----- Given records -----

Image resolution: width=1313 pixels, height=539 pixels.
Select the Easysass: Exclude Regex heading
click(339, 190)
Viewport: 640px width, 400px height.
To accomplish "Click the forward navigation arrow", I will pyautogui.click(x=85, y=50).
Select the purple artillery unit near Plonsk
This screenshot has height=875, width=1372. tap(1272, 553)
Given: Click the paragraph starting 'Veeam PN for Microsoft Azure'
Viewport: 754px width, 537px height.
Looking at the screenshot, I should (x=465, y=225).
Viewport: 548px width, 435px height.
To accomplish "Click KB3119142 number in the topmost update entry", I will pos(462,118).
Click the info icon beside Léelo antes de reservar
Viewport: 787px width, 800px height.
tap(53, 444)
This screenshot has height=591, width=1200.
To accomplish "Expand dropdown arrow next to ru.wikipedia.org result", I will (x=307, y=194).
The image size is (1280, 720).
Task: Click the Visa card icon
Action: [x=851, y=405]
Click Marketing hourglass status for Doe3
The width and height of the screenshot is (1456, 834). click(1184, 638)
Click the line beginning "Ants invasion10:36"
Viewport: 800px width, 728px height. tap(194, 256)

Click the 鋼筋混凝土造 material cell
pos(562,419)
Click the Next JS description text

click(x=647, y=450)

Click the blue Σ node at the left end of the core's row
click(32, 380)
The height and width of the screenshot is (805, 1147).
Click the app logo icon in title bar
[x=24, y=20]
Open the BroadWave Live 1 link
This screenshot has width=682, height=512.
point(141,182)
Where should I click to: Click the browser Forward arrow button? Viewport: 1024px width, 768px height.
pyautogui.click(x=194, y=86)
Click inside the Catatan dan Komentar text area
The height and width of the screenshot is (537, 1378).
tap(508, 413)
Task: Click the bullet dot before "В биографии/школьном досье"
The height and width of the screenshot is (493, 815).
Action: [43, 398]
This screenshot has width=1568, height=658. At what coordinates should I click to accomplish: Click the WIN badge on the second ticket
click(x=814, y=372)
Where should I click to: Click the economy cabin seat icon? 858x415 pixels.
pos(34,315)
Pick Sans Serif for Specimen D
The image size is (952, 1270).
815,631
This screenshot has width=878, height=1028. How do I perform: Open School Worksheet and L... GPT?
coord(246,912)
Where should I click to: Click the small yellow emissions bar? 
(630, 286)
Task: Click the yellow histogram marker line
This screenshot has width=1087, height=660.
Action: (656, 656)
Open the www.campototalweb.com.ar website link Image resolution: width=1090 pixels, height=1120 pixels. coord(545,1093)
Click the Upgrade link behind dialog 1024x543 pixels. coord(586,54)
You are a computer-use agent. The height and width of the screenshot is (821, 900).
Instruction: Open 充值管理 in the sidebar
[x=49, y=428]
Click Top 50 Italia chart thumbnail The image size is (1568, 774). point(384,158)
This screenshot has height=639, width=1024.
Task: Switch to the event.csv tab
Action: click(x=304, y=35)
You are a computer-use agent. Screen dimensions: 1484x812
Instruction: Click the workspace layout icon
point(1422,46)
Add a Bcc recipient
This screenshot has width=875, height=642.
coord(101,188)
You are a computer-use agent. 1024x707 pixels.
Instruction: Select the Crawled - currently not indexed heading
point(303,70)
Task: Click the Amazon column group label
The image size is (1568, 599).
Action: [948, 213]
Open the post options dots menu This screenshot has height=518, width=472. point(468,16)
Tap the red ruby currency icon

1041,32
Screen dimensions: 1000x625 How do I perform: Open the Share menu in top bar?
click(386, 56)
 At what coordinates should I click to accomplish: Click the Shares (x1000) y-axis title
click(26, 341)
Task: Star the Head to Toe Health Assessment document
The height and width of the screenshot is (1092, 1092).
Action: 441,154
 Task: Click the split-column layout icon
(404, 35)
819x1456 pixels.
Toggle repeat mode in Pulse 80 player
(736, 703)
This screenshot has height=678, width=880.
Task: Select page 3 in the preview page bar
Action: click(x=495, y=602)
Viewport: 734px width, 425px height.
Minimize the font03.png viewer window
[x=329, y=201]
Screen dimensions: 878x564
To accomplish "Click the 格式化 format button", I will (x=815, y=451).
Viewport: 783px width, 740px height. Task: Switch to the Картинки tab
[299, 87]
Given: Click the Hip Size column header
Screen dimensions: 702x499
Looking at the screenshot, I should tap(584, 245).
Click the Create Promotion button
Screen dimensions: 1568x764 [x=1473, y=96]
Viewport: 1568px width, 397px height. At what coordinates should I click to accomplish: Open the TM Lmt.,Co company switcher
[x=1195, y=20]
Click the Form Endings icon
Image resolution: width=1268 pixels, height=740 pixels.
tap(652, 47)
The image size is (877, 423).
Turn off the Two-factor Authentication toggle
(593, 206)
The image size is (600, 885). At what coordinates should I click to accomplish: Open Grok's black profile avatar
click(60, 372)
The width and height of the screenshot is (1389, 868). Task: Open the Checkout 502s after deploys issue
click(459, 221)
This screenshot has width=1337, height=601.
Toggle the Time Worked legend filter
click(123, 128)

-----

# Problem description:
Every entry must be duplicated exactly as it stands.

# Response below:
Image resolution: width=1313 pixels, height=539 pixels.
Select the Easysass: Exclude Regex heading
click(339, 190)
Viewport: 640px width, 400px height.
To accomplish "Click the forward navigation arrow", I will pyautogui.click(x=85, y=50).
Select the purple artillery unit near Plonsk
This screenshot has height=875, width=1372. tap(1272, 553)
Given: Click the paragraph starting 'Veeam PN for Microsoft Azure'
Viewport: 754px width, 537px height.
Looking at the screenshot, I should (x=465, y=225).
Viewport: 548px width, 435px height.
To accomplish "Click KB3119142 number in the topmost update entry", I will pos(462,118).
Click the info icon beside Léelo antes de reservar
Viewport: 787px width, 800px height.
tap(53, 444)
This screenshot has height=591, width=1200.
To accomplish "Expand dropdown arrow next to ru.wikipedia.org result", I will (x=307, y=194).
The image size is (1280, 720).
Task: Click the Visa card icon
Action: [x=851, y=405]
Click Marketing hourglass status for Doe3
The width and height of the screenshot is (1456, 834). click(1184, 638)
Click the line beginning "Ants invasion10:36"
Viewport: 800px width, 728px height. tap(194, 256)

Click the 鋼筋混凝土造 material cell
pos(562,419)
Click the Next JS description text

click(x=647, y=450)

Click the blue Σ node at the left end of the core's row
click(32, 380)
The height and width of the screenshot is (805, 1147).
Click the app logo icon in title bar
[x=24, y=20]
Open the BroadWave Live 1 link
This screenshot has width=682, height=512.
point(141,182)
Where should I click to: Click the browser Forward arrow button? Viewport: 1024px width, 768px height.
pyautogui.click(x=194, y=86)
Click inside the Catatan dan Komentar text area
The height and width of the screenshot is (537, 1378).
tap(508, 413)
Task: Click the bullet dot before "В биографии/школьном досье"
The height and width of the screenshot is (493, 815).
Action: [43, 398]
This screenshot has width=1568, height=658. At what coordinates should I click to accomplish: Click the WIN badge on the second ticket
click(x=814, y=372)
Where should I click to: Click the economy cabin seat icon? 858x415 pixels.
pos(34,315)
Pick Sans Serif for Specimen D
The image size is (952, 1270).
815,631
This screenshot has width=878, height=1028. How do I perform: Open School Worksheet and L... GPT?
coord(246,912)
Where should I click to: Click the small yellow emissions bar? 
(630, 286)
Task: Click the yellow histogram marker line
This screenshot has width=1087, height=660.
Action: (656, 656)
Open the www.campototalweb.com.ar website link Image resolution: width=1090 pixels, height=1120 pixels. coord(545,1093)
Click the Upgrade link behind dialog 1024x543 pixels. coord(586,54)
You are a computer-use agent. The height and width of the screenshot is (821, 900).
Instruction: Open 充值管理 in the sidebar
[x=49, y=428]
Click Top 50 Italia chart thumbnail The image size is (1568, 774). point(384,158)
This screenshot has height=639, width=1024.
Task: Switch to the event.csv tab
Action: click(x=304, y=35)
You are a computer-use agent. Screen dimensions: 1484x812
Instruction: Click the workspace layout icon
point(1422,46)
Add a Bcc recipient
This screenshot has width=875, height=642.
coord(101,188)
You are a computer-use agent. 1024x707 pixels.
Instruction: Select the Crawled - currently not indexed heading
point(303,70)
Task: Click the Amazon column group label
The image size is (1568, 599).
Action: [948, 213]
Open the post options dots menu This screenshot has height=518, width=472. point(468,16)
Tap the red ruby currency icon

1041,32
Screen dimensions: 1000x625 How do I perform: Open the Share menu in top bar?
click(386, 56)
 At what coordinates should I click to accomplish: Click the Shares (x1000) y-axis title
click(26, 341)
Task: Star the Head to Toe Health Assessment document
The height and width of the screenshot is (1092, 1092).
Action: 441,154
 Task: Click the split-column layout icon
(404, 35)
819x1456 pixels.
Toggle repeat mode in Pulse 80 player
(736, 703)
This screenshot has height=678, width=880.
Task: Select page 3 in the preview page bar
Action: click(x=495, y=602)
Viewport: 734px width, 425px height.
Minimize the font03.png viewer window
[x=329, y=201]
Screen dimensions: 878x564
To accomplish "Click the 格式化 format button", I will (x=815, y=451).
Viewport: 783px width, 740px height. Task: Switch to the Картинки tab
[299, 87]
Given: Click the Hip Size column header
Screen dimensions: 702x499
Looking at the screenshot, I should tap(584, 245).
Click the Create Promotion button
Screen dimensions: 1568x764 [x=1473, y=96]
Viewport: 1568px width, 397px height. At what coordinates should I click to accomplish: Open the TM Lmt.,Co company switcher
[x=1195, y=20]
Click the Form Endings icon
Image resolution: width=1268 pixels, height=740 pixels.
tap(652, 47)
The image size is (877, 423).
Turn off the Two-factor Authentication toggle
(593, 206)
The image size is (600, 885). At what coordinates should I click to accomplish: Open Grok's black profile avatar
click(60, 372)
The width and height of the screenshot is (1389, 868). Task: Open the Checkout 502s after deploys issue
click(459, 221)
This screenshot has width=1337, height=601.
Toggle the Time Worked legend filter
click(123, 128)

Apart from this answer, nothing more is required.